> [Task data]:
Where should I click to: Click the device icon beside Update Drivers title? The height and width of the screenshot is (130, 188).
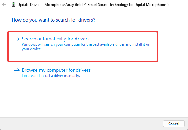pos(14,5)
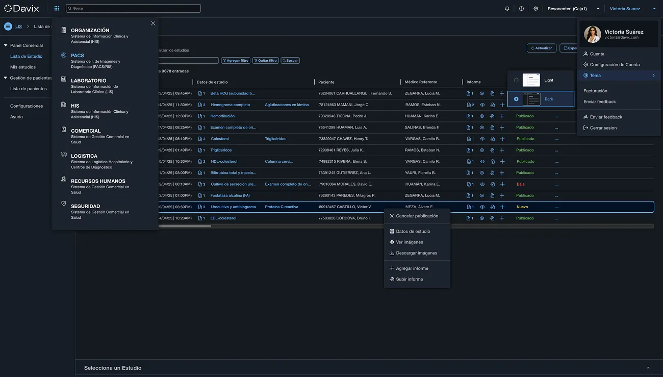Click the settings gear in top bar
Image resolution: width=663 pixels, height=377 pixels.
pyautogui.click(x=536, y=9)
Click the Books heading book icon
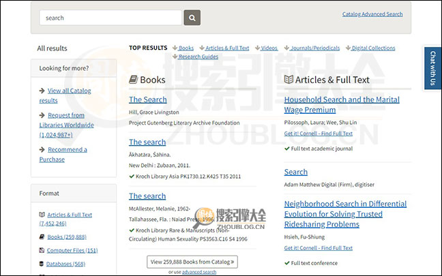This screenshot has height=276, width=442. (x=134, y=80)
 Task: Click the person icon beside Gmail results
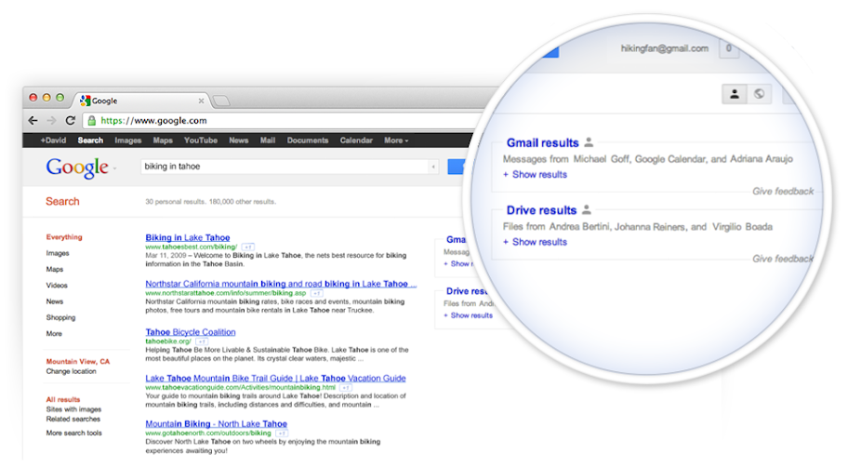click(x=588, y=143)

> [Problem statement]:
Would you write out all of the data exactly as it stands, without the pictures?

> [Problem solution]:
Where should I click to: Click the device icon beside Update Drivers title? The height and width of the screenshot is (130, 188).
pos(14,5)
Click the settings gear in top bar
Image resolution: width=663 pixels, height=377 pixels.
pyautogui.click(x=536, y=9)
Click the Books heading book icon
This screenshot has height=276, width=442. (x=134, y=80)
 Task: Click the person icon beside Gmail results
click(x=588, y=143)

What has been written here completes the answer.